The Elasticsearch adapter for the K8S metrics APIs is an implementation of the Kubernetes resource metrics and custom metrics APIs.
It can be used to automatically scale applications, using the Horizontal Pod Autoscaler querying metrics collected by Metricbeat or Agent, and stored in Elasticsearch.
This adapter is currently considered as experimental, and is thus not yet fully supported in production by Elastic.
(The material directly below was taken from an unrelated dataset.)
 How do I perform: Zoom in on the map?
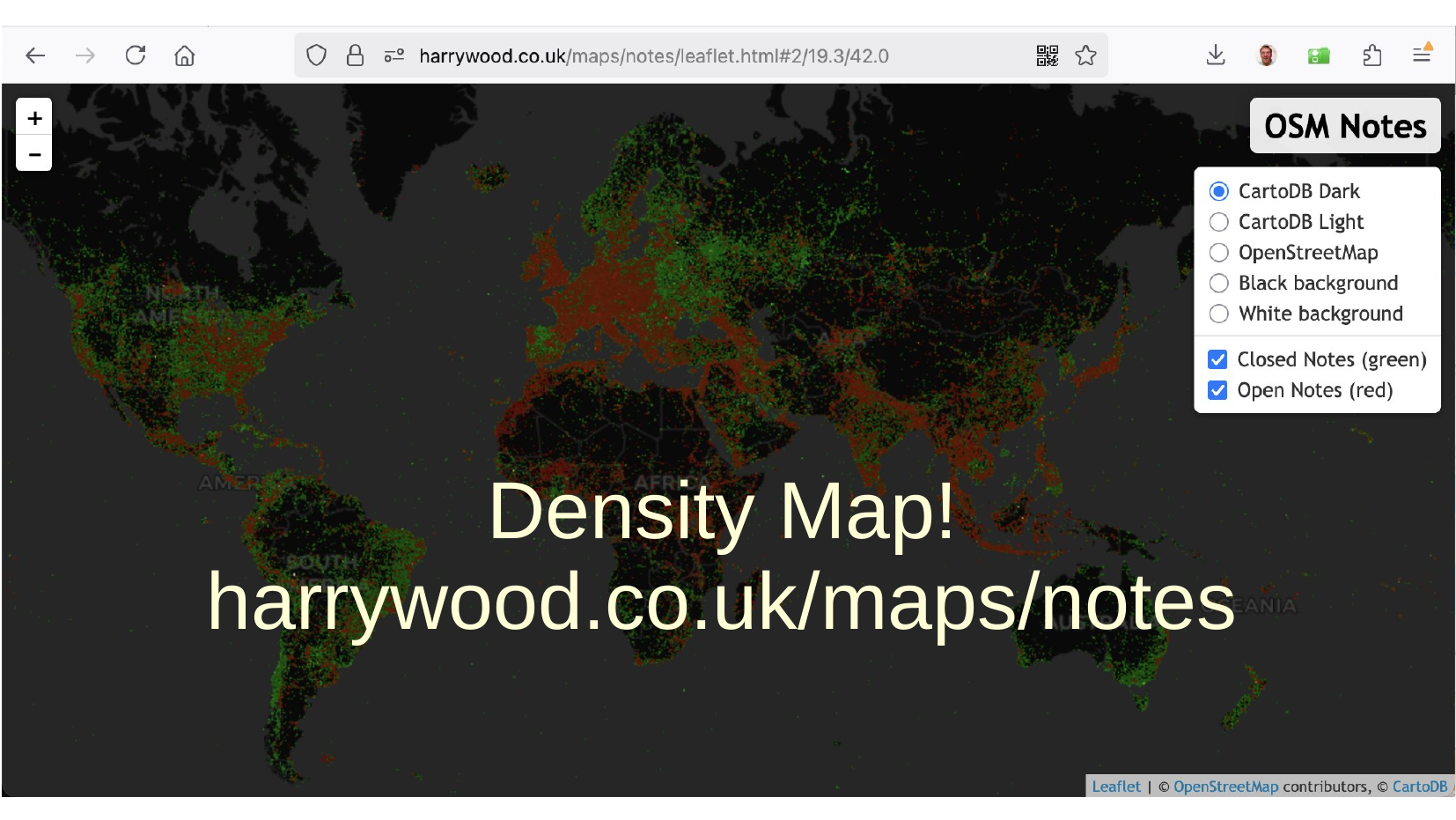point(34,118)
We'd love to get your feedback for any issues or contributions, in the form of issues in this repository.
Refer to helm/README.md to configure and deploy the metrics adapter to your Kubernetes cluster.
The metricSets
section contains the information required to discover the metrics exposed by the adapter:
metricSets:
- indices: [ 'metricbeat-*' ] # set of regular expressions to list the indices to be searched
fields:
- patterns: [ '^prometheus\.metrics\.' ] # set of regular expressions to list the fields exposed as metrics by the server
- patterns: [ '^kibana\.stats\.' ] # because we need Kibana metrics for the example below
Complex metrics can be calculated using a custom query, for example:
- name: "my-computed-metric" # name of the metric as it will be exposed to Kubernetes
search: # This is an example of an advanced custom search, calculated using an aggregation.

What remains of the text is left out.